* Records supplied
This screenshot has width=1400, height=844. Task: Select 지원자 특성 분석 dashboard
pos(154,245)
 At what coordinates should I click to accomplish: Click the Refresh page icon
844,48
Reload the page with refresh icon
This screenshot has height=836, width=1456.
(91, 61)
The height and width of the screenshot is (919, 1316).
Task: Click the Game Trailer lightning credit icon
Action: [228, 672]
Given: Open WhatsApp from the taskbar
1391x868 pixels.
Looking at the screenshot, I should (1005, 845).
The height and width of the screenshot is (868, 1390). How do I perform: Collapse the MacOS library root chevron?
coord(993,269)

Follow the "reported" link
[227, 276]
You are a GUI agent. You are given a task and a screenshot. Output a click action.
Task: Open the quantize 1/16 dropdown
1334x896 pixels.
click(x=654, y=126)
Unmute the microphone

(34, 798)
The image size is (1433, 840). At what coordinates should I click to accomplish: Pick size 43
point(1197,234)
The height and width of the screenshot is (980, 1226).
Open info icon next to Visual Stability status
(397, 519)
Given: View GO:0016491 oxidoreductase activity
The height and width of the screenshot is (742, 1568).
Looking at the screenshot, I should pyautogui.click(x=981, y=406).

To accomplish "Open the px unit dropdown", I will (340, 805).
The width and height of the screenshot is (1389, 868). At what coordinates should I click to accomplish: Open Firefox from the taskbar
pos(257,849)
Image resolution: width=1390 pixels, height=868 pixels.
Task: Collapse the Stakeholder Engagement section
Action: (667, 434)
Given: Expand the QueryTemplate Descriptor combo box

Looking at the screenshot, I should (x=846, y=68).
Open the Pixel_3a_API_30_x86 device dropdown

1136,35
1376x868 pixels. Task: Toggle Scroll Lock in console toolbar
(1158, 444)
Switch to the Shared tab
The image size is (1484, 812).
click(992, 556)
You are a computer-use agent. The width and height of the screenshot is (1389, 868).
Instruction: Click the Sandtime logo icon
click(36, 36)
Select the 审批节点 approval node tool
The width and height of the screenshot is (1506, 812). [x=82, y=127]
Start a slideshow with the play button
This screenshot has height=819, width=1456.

* Exercise goal
Check each line of the data for "agent". Copy the lines where it turns up.

* Exercise response
You are a GUI agent. You are given a task and a screenshot. Output a click action.
You are a computer-use agent. The width and height of the screenshot is (1389, 868).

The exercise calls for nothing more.